この言葉は、同じく東井義雄先生の、「生きているということは 死ぬいのちをかかえているということ」という言葉を受けて紹介したものです。「死」とは、やはり辛く悲しいものです。しかし、誰にでも平等に「死」はやってきます。しかし、その「死」を、今がその時であるという感覚は私たちの日頃の生活の中では出てきません。そうやって、「生」を当たり前のこととして生きている私にとっては、どうしても亡き人、「死」はとても辛く悲しいこととして受け止められるのです。
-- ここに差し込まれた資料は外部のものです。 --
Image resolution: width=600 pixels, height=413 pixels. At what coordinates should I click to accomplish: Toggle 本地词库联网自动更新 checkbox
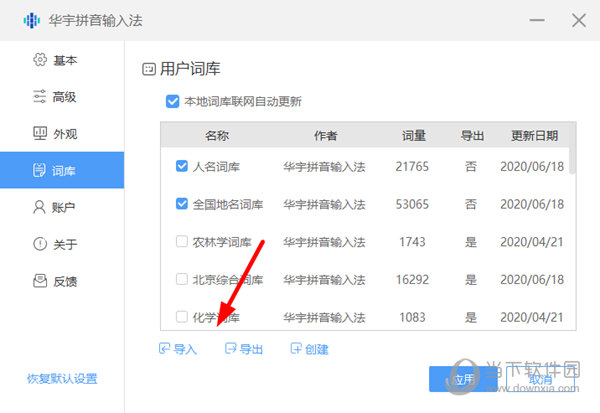174,101
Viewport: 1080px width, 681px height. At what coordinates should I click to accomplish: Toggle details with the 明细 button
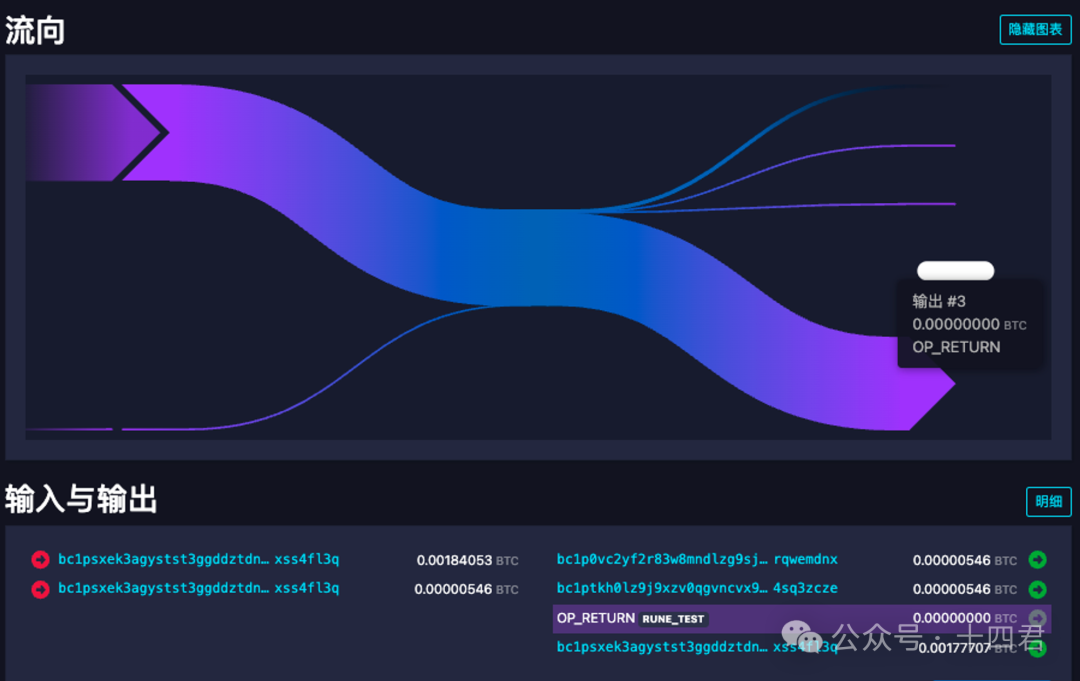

しかし、今回の言葉は、「死」を「周りの者を導く 人生最後の授業」と表現されています。導くということは、道を教え示すことであると思います。亡き人がその身をもって、「生きていることのただごとでない底深さ、根深さ」を教えてくださっている。そう考えていると、今月の永代経法要での住職の話を思い出しました。それは、「亡き人が仏事(葬儀や法事等)を私に与えてくださっている。そうしないと、私たちは仏法、真実の教えに遇うことができない。」というお話でした。葬式や法事は、亡き人のために勤めるのではなく、亡き人によって仏事を私が開かせていただき、そこでもう一度私の在り方を問う機会をいただくのです。
日頃、「死」をないもののようにし、「生」を当たり前のように過ごしている私たちに、亡き人が「最後の授業」として仏事を与えてくださる。そのことに感謝の心をもって勤めると、現在の葬儀や法事の在り方も、また違ってくるのではないでしょうか。